Para politisi dari berbagai ideologi dan kepentingan politik hanya menganggap Roebiono sebagai pekerja, sehingga dia tak pernah disingkirkan dalam posisinya sebagai kepala dinas kode oleh para menteri pertahanan atau perdana menteri manapun dalam sejarah Indonesia. Tak heran jika Roebiono memimpin jawatan sandi lebih dari separuh hidupnya.
Selain kepala jawatan sandi negara, Roebiono juga dokter tentara kepercayaaan Presiden Sukarno.
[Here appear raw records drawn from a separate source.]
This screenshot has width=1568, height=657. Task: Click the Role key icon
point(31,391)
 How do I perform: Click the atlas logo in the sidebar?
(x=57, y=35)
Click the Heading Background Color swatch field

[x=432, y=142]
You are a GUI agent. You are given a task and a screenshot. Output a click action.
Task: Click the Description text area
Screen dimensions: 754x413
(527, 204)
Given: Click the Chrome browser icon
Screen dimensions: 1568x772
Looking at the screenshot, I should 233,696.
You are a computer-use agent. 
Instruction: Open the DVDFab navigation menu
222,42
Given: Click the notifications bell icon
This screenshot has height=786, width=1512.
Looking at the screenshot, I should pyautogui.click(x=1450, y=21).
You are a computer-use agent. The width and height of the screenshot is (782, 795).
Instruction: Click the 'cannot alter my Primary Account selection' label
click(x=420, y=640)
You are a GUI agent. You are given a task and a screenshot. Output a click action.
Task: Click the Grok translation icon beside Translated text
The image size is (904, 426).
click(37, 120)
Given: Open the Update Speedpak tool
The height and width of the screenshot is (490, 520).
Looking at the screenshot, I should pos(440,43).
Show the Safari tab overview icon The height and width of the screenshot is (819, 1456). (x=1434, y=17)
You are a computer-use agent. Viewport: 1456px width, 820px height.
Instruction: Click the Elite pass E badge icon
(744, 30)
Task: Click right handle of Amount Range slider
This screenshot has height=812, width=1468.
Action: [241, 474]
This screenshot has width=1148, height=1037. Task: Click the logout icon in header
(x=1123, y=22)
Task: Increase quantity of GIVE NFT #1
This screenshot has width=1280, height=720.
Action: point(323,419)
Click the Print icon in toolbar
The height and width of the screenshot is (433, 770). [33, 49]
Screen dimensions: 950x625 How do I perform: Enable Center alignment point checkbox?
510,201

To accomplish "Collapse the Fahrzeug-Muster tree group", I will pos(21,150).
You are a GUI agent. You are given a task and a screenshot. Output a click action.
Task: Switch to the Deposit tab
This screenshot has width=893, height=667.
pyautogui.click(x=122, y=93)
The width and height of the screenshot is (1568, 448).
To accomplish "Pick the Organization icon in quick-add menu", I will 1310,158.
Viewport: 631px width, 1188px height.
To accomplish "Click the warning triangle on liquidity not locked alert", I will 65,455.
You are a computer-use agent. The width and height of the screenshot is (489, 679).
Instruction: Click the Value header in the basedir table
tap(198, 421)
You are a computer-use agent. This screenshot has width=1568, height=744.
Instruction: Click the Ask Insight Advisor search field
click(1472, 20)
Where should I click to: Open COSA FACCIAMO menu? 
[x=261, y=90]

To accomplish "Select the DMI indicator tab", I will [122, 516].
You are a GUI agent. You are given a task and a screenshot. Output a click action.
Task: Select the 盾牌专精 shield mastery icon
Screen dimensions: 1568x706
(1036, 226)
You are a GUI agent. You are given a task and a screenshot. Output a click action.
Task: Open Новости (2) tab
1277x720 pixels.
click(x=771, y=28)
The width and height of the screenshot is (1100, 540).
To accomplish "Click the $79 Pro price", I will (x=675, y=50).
Harsya Bachtiar dalam Siapa Dia Perwira Tinggi TNI-AD menyebut, pada 1963 Roebiono menjadi Ketua Tim Dokter Kepresidenan. Dia juga termasuk dokter yang ikut mengotopsi jenazah Pahlawan Revolusi.
“Roebiono itu bukan patolog!” kata dokter ahli patologi Liaw Yan Siang yang ikut memeriksa jenazah Pahlawan Revolusi. Roebiono tidak banyak bicara terkait hasil otopsi Pahlawan Revolusi yang katanya disilet-silet itu. Kala itu, sebagai Brigadir Jenderal Angkatan Darat, dia harus satu pendapat dengan orang nomor satu di Angkatan Darat, Jenderal TNI Soeharto.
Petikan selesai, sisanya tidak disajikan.